WHAT THE TASK REQUIRES: Write out nothing but the lines from the one containing "Image resolution: width=1297" through the last line below, both included, and without the pictures.

INFORMATION SUPPLIED:
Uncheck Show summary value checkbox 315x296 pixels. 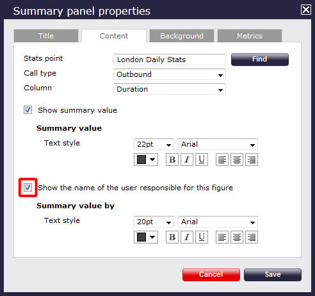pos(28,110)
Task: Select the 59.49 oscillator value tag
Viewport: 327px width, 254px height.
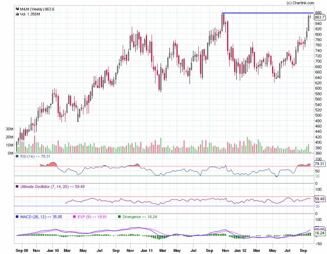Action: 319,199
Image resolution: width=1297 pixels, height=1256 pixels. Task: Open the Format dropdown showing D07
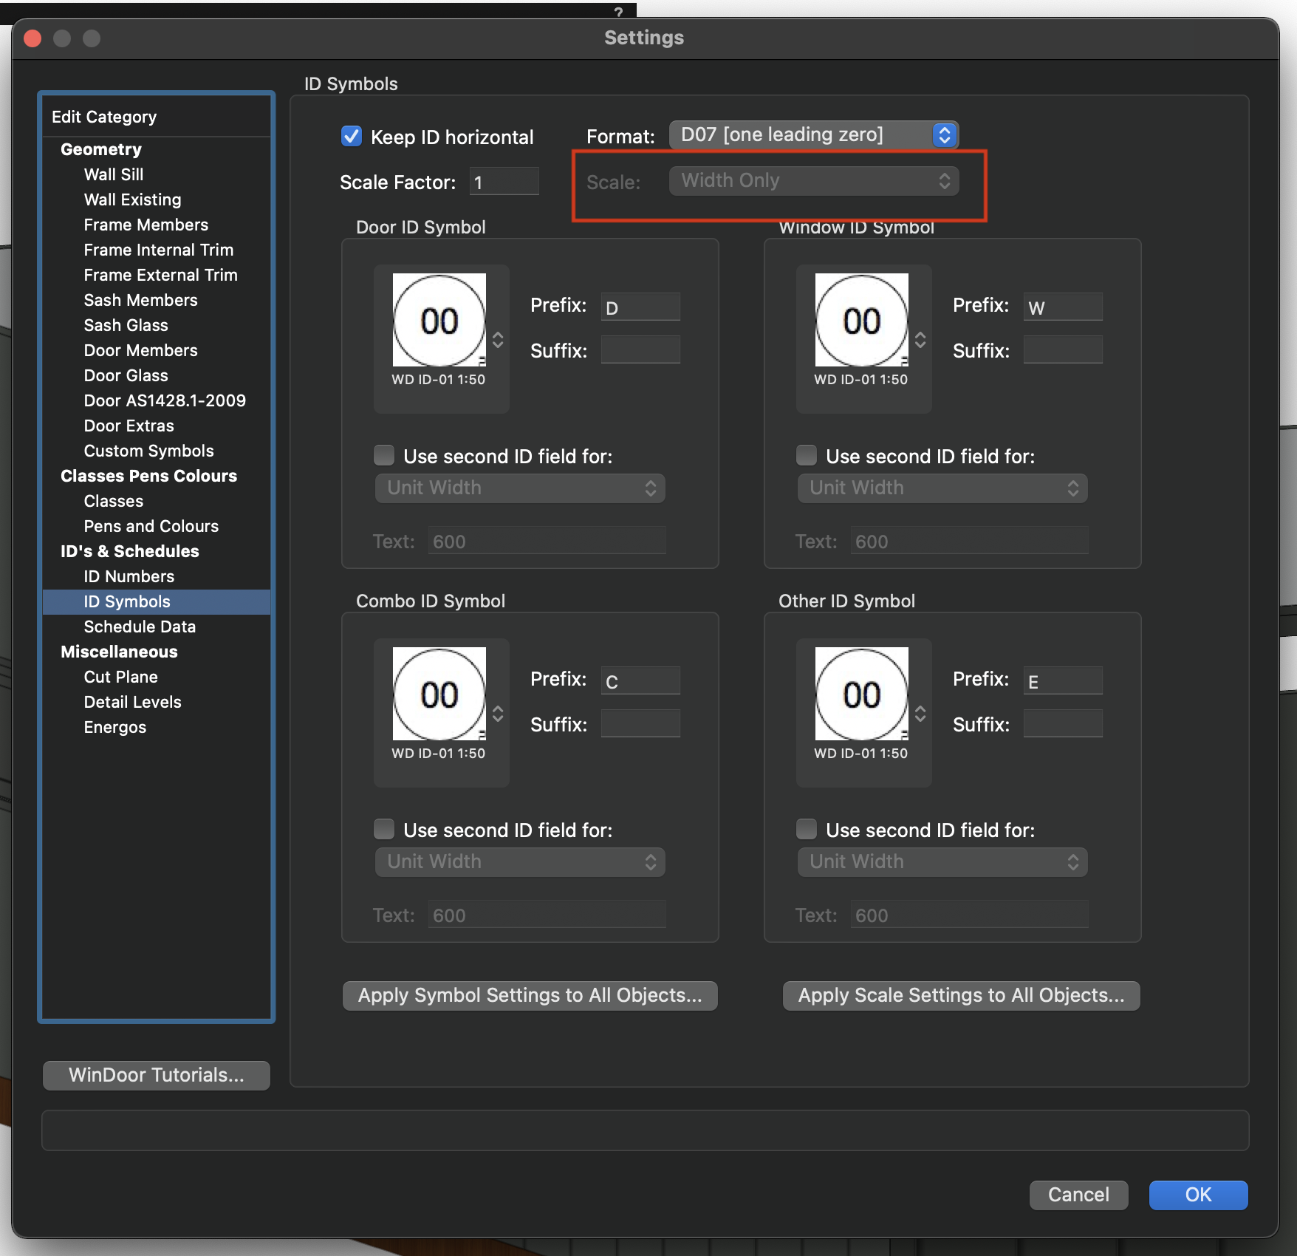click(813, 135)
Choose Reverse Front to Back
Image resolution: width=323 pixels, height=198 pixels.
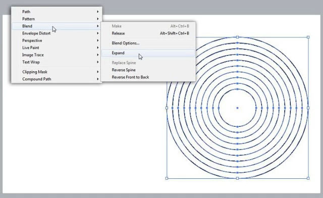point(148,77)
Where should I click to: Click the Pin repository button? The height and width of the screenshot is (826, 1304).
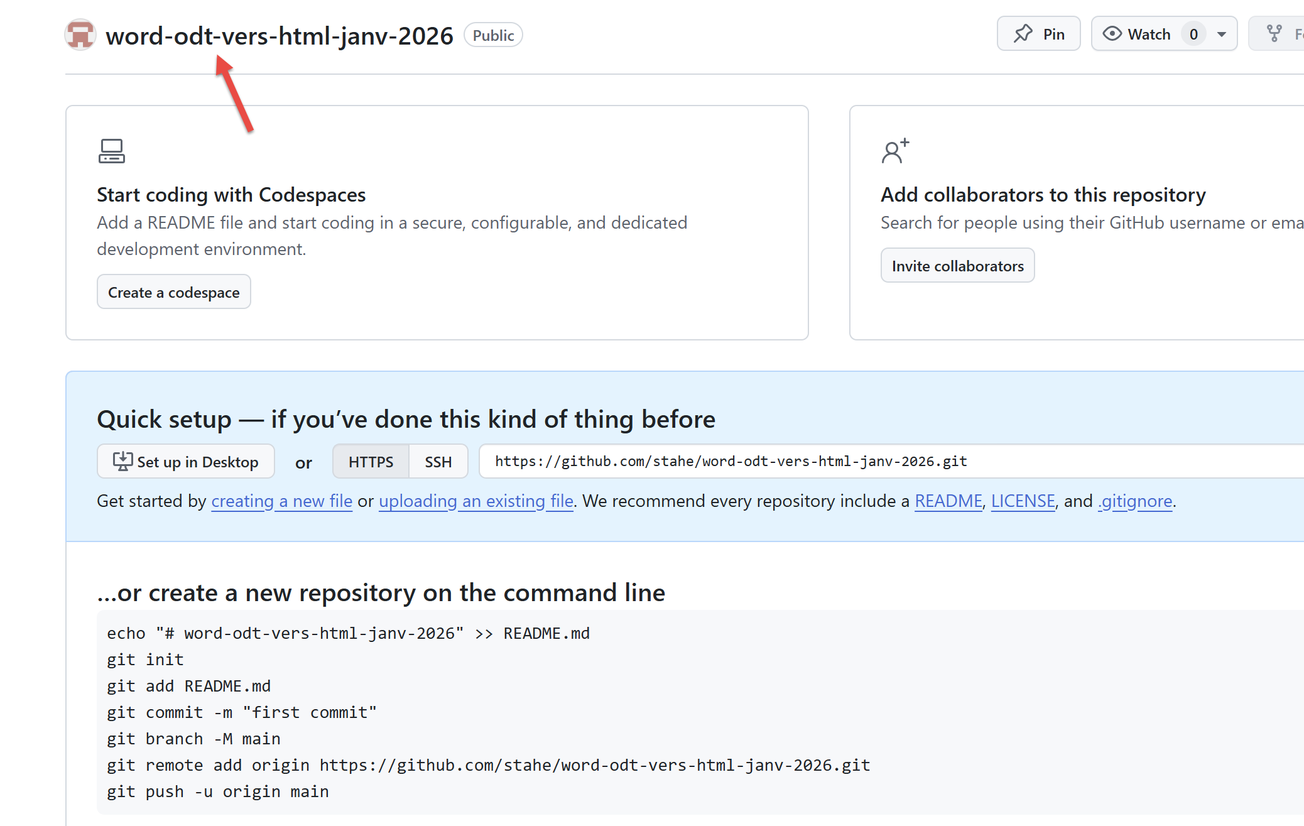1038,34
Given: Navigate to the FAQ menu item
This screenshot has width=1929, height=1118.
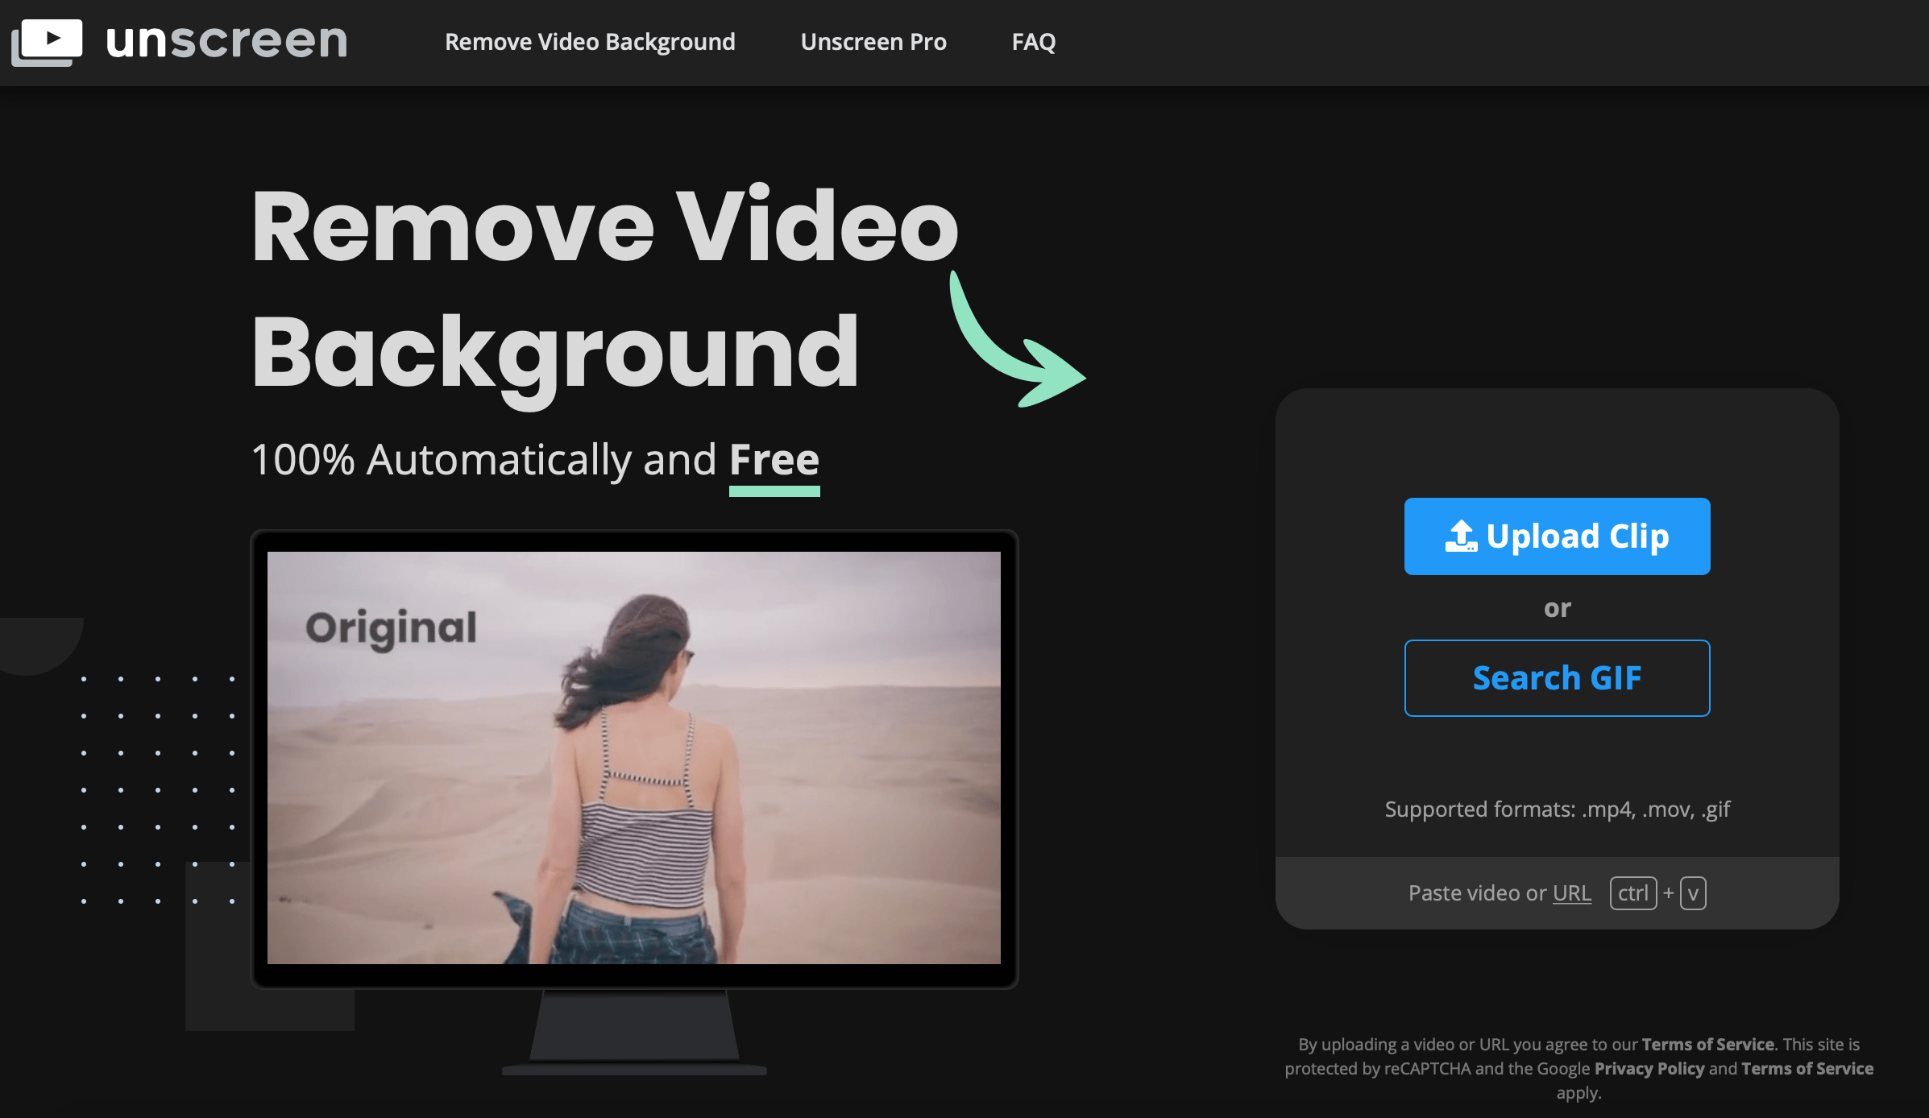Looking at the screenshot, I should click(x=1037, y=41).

RESPONSE TO THIS EXERCISE:
Image resolution: width=1297 pixels, height=1256 pixels. Task: Open the Format dropdown showing D07
click(813, 135)
Choose Reverse Front to Back
Image resolution: width=323 pixels, height=198 pixels.
point(148,77)
Where should I click to: Click the Pin repository button? The height and width of the screenshot is (826, 1304).
1038,34
Given: Navigate to the FAQ menu item
This screenshot has width=1929, height=1118.
Looking at the screenshot, I should click(x=1037, y=41).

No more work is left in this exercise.